“Reading—the best state yet to keep absolute loneliness at bay.” —William Styron
As bibliophiles, we know that in reading books we get pulled into unique places and times, becoming acquainted with inspiring and intriguing characters. We come to love the sites and sounds of the Wayfair Inn or imagine the laugh of a lovely little girl named Blossom in Second Chance Grill. Alone, with our books, we conjure up vivid images, sounds, and smells that take us to places unimagined.
Although there is much to be said about the solitary nature of reading, there is also a great deal to be gained by reading with others. Do they imagine characters look the same as you do? How do others experience the conflict among family members? What lessons are others learning from the story? Reading books alongside others—via a bookclub—is a wonderful way to glimpse the book through others’ eyes in a way that builds community, strengthens old friendships, and develops new ones.
Starting a book club is fairly easy. You just need to think about who you’ll invite, how meetings and discussions will occur, the frequency of discussions, and how books will be selected. Oftentimes, starting a book club seems like another task to attend to, but it doesn’t have to be. Once the format of the club is established, decide how everyone can share in keeping the group alive and books in the hands of the members. To make sure that a club stays engaged and that you are connecting with others, consider these three options when creating your book club.
Work With a Local Library
Your public library is an invaluable resource for book clubs!
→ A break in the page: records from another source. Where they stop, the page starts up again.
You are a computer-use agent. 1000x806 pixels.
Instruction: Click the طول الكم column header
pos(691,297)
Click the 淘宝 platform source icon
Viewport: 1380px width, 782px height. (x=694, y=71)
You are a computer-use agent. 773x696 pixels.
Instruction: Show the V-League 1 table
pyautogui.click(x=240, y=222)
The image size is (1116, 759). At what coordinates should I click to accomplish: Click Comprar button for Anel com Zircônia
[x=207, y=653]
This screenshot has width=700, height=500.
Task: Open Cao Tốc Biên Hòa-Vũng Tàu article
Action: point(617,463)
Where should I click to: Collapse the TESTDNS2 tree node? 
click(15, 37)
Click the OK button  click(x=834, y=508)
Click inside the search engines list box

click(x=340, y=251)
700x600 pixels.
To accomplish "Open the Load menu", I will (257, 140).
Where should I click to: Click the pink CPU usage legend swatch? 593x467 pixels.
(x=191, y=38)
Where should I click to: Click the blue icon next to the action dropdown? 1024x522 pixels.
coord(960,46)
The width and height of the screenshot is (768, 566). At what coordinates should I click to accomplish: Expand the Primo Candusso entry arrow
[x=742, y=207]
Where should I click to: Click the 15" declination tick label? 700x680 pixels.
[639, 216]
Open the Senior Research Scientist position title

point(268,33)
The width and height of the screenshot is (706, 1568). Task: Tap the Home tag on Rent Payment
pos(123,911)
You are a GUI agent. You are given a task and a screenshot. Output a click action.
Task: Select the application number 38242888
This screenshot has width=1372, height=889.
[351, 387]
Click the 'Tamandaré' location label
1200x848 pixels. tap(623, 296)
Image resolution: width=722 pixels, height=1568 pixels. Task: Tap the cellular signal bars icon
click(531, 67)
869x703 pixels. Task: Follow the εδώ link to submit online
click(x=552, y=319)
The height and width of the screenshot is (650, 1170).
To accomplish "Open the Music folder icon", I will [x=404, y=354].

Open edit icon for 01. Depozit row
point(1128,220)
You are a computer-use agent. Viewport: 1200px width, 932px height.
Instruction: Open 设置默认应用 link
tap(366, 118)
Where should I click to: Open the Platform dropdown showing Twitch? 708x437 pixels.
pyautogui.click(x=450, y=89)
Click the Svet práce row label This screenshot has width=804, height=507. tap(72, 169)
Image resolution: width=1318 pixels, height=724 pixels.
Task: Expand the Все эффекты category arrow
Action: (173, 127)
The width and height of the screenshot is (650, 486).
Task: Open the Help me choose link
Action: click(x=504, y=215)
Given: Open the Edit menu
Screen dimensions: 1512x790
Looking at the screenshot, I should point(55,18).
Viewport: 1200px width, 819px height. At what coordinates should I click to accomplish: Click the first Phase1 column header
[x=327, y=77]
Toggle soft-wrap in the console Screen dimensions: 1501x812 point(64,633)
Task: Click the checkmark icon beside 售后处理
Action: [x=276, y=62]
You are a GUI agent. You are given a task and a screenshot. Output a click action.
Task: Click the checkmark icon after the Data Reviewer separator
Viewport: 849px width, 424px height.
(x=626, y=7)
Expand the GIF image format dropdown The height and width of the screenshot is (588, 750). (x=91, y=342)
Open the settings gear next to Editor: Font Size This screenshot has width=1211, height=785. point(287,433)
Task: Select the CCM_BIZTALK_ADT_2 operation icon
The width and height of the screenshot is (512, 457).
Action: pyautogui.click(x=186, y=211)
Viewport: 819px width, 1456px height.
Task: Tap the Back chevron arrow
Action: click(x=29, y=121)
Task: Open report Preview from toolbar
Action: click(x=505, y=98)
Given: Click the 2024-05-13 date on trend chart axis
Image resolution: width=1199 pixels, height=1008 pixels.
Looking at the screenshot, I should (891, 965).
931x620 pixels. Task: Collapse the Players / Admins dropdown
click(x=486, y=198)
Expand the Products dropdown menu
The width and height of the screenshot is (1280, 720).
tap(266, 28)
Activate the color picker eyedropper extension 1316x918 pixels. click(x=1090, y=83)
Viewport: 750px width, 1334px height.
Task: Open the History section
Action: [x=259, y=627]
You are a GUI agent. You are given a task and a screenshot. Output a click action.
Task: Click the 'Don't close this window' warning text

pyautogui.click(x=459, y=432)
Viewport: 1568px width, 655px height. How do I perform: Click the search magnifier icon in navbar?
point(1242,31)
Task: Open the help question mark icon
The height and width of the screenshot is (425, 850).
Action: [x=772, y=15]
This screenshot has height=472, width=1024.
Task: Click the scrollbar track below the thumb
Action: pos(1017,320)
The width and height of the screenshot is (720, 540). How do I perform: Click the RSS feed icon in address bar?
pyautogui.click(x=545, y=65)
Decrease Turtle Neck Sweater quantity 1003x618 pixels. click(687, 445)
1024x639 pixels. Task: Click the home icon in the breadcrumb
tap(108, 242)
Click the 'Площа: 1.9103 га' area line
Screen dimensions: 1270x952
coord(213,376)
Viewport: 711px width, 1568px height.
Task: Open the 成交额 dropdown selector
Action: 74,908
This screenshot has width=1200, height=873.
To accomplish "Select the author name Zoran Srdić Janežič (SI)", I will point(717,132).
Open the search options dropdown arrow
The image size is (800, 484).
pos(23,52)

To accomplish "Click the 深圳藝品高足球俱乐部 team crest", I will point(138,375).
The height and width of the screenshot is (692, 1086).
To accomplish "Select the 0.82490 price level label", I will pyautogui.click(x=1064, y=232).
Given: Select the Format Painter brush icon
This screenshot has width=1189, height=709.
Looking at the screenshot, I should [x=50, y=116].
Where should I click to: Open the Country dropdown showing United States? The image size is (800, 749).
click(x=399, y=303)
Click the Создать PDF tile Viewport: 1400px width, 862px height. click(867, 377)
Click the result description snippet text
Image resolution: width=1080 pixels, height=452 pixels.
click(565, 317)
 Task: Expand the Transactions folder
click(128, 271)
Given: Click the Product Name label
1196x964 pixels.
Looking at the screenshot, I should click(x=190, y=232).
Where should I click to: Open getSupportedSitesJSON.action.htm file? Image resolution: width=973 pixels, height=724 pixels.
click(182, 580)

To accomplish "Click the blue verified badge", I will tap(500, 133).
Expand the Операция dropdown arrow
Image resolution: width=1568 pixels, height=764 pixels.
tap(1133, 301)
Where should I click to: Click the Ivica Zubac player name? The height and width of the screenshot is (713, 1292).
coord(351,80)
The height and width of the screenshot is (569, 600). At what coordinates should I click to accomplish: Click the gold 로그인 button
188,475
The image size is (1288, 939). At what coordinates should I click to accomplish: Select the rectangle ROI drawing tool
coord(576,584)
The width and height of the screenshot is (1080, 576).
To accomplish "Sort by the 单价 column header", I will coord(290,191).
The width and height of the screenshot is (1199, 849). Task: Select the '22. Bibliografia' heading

Librarians can make suggestions on books to read and how to develop questions for the club to consider. They may even be able to help you find existing book club questions that already exist. Most libraries are also affiliated with the American Library Association which also provides suggestions on book club reads. Most importantly, your Library may have several copies of an eBook that can be checked out, so this may reduce the costs of being part of a reading group. Finally, if you need a place to meet, public libraries are all too happy to help provide space and support for local book clubs.
Too busy for a traditional book club? Then meet online! As you may know, there are a lot of clubs you can join—or create—on Facebook or Twitter. The social platform can serve as a vehicle for book selection and discussion. But also think outside the box when it comes to online book clubs! You can use tools such as Slack or Zoom where you can keep your club private and use chat, video, and file sharing options for discussions. The benefit here is the flexibility the club can have and the opportunity to connect with others who don’t live by you or who are in other parts of the world!
Connect With Co-Workers
Yes, book clubs do exist at work! Planning book reading and discussion time around common lunch breaks or after work is a great way to get to know your colleagues in a different light. Your club can consider non-fiction books that can be helpful in the workplace like Dare to Lead by Brené Brown or Grit by Angela Duckworth. Your organization’s human resources department may be willing to lend support as book clubs are considered a tool for employee professional development.
As you embrace on the journey to develop a book club, focus not only on the literature you’ll develop into, but the relationships you can develop and enhance through the common bond of reading. By considering these three tips, your world can expand and become much richer!